Seligenstadt
About Seligenstadt
Seligenstadt is a town in the Offenbach district in the Regierungsbezirk of Darmstadt in Hesse, Germany. Seligenstadt is one of Germany's most seasoned towns and was at that point of extraordinary significance in Carolingian occasions. Seligenstadt is one of 13 towns and networks in the Offenbach district. The town lies on the stream Main's left bank about 25 km southeast of Frankfurt am Main, straightforwardly neighboring Bavaria.

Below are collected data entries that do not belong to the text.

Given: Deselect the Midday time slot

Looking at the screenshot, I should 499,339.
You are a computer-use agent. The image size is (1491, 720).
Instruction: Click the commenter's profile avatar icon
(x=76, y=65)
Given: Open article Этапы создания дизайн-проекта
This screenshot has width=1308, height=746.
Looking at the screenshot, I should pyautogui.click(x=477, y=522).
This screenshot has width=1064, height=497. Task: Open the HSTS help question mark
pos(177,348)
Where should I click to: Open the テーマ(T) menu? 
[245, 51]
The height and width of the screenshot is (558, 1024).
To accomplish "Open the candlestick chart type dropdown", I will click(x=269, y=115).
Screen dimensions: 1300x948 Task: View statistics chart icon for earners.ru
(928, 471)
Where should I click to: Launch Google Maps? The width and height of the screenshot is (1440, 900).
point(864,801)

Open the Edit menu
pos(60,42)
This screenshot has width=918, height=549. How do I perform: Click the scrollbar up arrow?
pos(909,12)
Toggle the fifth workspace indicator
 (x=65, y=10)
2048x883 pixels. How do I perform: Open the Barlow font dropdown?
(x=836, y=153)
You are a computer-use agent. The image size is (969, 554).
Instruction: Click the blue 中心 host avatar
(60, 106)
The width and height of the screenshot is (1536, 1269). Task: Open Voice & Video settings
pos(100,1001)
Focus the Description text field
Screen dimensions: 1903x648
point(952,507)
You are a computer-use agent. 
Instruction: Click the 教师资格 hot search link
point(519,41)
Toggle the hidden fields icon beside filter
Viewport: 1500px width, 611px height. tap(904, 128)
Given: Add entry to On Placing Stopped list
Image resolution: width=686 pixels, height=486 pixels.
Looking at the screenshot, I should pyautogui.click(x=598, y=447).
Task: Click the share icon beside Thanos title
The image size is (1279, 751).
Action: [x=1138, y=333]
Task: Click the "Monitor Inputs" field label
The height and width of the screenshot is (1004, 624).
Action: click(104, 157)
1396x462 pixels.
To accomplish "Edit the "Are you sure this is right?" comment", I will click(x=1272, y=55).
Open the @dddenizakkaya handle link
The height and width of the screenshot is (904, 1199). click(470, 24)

Seligenstadt outskirts in the north on the network of Hainburg, in the east on the network of Karlstein, in the southeast on the network of Mainhausen, in the south on the town of Babenhausen Darmstadt-Dieburg and in the west on the town of Rodgau. Seligenstadt is situated in the Hanau-Seligenstadt Basin, a Cenozoic subsidence bowl between the nearby good countries of Spessart and Odenwald. Quaternary fluvial stores of the stream Main overlying Pliocene, lignite bearing successions and Miocene sands and marls structure the subsurface of the town. At some point about AD 100, amid the rule of Roman Emperor Trajan, a companion castrum was based on what is currently Seligenstadt's commercial center and parts of its old town.